His hard work has earned him with the best SPM results among the Henry Gurney students in 2015.

"I would like to dedicate this success to my mother, sister, teachers and the wardens who have always motivated me to achieve an excellent result," said Kamal.

As for those who show a promising talent in sports, the school might even give them a chance to prove their mettle in outside competitions.

Back In 2009, a few Henry Gurney students won gold in the Majlis Sukan Sekolah Malaysia (MSSM) tournament, a national sports competition for students all over the country, representing their respective states. A few of the Henry Gurney students also represented Malacca in boxing for Sukma events.

In many cases, the success of these former juvenile delinquents to rise against the odds stacked against them is partly due to the dedication of their teachers.

A former teacher in Henry Gurney, Adrine Sapari, who served in the school for 14 years, said there is a special satisfaction when the juvenile students managed to get better as a result of the school's education.

"The students are very active in the classes. They are always curious, ask lots of questions, and often finish their assignments. I feel honoured to be serving a uniform body that believes in strict discipline and uniformity.

"Of the 400,000 teachers in the country, less than 100 teachers are chosen to serve in Henry Gurney," he recalled to GPS Bestari.

Staying true to the school’s motto Saya akan bangkit kembali (I will rise again), the purpose of the school is to create graduates that can reintegrate into the society and become a fully-functioning citizen. Hopefully, from the special education, vocational training and academic classes, they will be able to leave their criminal life behind and look forward to a new life when they graduate.

Besides Henry Gurney schools nationwide, a more recent idea mooted by the Education Ministry is the Remaja Berwawasan programme implemented in collaboration with the Malaysian Armed Forces and the Royal Malaysia Police.

The programme saw 200 16-year-old students from 10 schools in Kedah going to Kepala Batas Air Force College in Alor Setar under the Uniformed Policing 2, National Blue Ocean Strategy 8 which aims to handle discipline problems among youths in schools.

A recent Remaja Berwawasan programme held earlier this year.

The three main agencies in charge of the programme were the military, police and Ministry of Education. Students participated in team-building activities such as obstacle courses, futsal matches, marathons, morning exercises, motivational speeches, counselling and cultural nights.
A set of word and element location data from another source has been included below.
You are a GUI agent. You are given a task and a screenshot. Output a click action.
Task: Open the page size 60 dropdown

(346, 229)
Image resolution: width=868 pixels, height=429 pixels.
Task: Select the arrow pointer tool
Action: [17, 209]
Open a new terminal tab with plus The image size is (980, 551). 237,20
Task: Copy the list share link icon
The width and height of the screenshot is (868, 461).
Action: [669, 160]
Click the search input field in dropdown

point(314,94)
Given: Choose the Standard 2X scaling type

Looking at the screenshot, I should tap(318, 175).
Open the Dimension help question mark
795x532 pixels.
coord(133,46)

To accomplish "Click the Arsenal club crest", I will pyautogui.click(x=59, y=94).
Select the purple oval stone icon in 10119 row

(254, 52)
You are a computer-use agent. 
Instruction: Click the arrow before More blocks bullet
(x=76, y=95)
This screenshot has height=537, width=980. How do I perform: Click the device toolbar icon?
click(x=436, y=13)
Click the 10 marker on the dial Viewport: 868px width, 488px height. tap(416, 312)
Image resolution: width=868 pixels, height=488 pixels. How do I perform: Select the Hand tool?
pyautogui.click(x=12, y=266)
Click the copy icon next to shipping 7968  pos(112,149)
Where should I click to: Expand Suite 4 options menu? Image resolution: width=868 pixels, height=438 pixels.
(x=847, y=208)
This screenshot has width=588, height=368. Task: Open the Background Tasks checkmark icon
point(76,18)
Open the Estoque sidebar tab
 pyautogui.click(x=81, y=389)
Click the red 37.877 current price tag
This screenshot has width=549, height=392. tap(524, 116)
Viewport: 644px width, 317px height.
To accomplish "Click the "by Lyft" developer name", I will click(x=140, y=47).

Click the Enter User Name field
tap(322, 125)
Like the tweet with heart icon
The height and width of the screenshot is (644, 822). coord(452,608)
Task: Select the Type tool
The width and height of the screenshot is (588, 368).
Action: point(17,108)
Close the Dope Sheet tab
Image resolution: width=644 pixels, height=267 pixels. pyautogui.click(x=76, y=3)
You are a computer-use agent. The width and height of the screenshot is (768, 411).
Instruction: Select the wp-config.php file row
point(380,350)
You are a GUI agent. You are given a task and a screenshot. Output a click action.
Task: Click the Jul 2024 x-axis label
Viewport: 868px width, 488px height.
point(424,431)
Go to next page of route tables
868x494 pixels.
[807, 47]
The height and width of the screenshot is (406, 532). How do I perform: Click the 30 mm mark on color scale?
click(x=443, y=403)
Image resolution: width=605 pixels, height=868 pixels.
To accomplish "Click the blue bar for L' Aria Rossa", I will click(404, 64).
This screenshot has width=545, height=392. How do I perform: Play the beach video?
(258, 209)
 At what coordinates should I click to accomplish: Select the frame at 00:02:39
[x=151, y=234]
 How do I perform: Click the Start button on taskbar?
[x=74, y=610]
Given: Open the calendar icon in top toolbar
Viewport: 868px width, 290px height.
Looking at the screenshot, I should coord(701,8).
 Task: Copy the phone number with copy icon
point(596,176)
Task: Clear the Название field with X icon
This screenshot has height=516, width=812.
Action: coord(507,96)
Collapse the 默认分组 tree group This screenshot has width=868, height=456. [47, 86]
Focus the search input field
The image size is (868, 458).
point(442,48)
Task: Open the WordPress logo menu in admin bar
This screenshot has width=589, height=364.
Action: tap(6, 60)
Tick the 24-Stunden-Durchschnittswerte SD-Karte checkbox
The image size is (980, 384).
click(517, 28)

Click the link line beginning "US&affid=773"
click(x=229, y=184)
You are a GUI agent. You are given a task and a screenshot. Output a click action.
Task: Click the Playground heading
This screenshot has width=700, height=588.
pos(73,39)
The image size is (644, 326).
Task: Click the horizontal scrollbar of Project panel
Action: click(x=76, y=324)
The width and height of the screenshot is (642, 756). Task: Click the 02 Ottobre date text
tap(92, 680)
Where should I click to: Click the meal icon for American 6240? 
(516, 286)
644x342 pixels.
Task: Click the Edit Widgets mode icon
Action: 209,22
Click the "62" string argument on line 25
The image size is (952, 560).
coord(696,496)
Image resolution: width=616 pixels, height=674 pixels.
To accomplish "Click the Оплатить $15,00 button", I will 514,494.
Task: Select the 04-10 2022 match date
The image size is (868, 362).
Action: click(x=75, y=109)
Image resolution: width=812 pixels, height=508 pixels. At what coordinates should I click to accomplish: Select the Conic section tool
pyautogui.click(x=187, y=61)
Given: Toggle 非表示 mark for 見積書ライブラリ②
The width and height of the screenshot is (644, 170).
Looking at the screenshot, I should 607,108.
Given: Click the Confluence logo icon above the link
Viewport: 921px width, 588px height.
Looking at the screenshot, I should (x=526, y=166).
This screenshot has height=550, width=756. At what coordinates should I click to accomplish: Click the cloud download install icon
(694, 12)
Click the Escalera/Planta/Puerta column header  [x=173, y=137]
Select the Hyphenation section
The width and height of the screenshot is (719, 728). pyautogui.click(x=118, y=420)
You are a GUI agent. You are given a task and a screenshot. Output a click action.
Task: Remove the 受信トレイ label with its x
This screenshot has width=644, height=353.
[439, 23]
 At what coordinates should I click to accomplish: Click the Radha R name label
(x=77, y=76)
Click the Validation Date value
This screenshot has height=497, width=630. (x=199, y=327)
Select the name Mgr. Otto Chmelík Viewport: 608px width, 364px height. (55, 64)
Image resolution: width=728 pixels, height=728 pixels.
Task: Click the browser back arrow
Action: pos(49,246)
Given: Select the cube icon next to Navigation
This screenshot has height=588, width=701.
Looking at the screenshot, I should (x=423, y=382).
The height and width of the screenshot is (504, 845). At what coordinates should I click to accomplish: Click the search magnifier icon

The Education Minister had highlighted that this was among various programmes implemented to reduce student disciplinary problems.

The government may have to conduct more studies before sending problematic students to prison, as the current rehab programmes in reform schools may be enough to educate them. Instead of sending them to prison, the government may can improve on the current rehab methods inside the reform schools.